Document Type: Research Article
Department of Medical Virology, Golestan University of Medical Sciences, Gorgan, Iran
infectious diseases research center, Golestan University of Medical Sciences, Gorgan, Iran
Cellular and Molecular Biology Research Center, Health Research Institute, Babol University of Medical Sciences, Babol, Iran
Infectious Diseases &amp; Tropical Medicine Research Center, Babol University of Medical Sciences, Babol, Iran
We examined 170 formalin-fixed paraffin-embedded samples from esophageal squamous cell carcinoma patients. All subjects live in Mazandaran province, a region with high incidence rate of esophageal cancer and have become known as the “Asian Esophageal Cancer Belt”. Samples were tested for HPV-DNA by MY09/11 and Gp5+/6+ general primers using nested PCR. Of the 170 ESCC samples, 86 (50.6%) were male and 84 (49.4%) were female.
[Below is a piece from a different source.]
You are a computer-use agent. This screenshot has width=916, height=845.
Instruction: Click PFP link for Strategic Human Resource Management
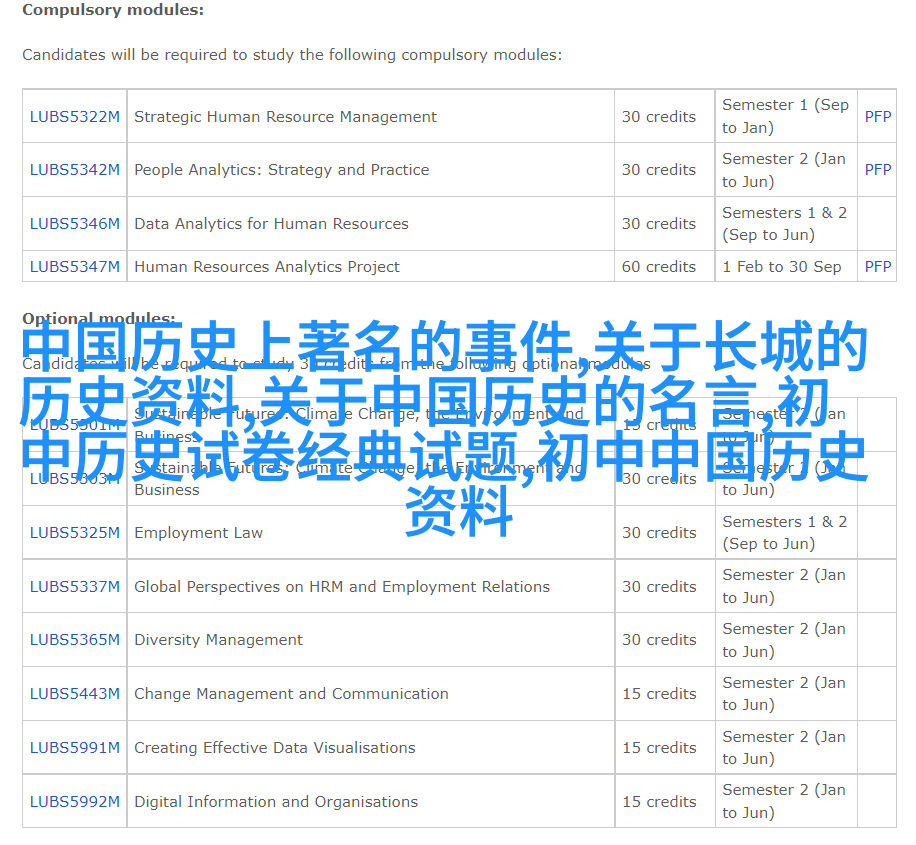877,117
The mean age of the subjects was 66.5±11.1 and ranged from 35 to 91 years. Totally, HPV-DNA was detected in 62 (36.5%) of the esophageal squamous cell carcinoma samples by HPV L1 consensus primers. Considering the location of esophagus specimens, of 62 positive samples, 16 (25.8%) samples were in the upper third, 28 (45.2%) in the middle third, and 18(29.0%) in the lower third. The current study showed a relatively substantial prevalence of HPV infection in esophageal squamous cell carcinoma samples in Mazandaran province.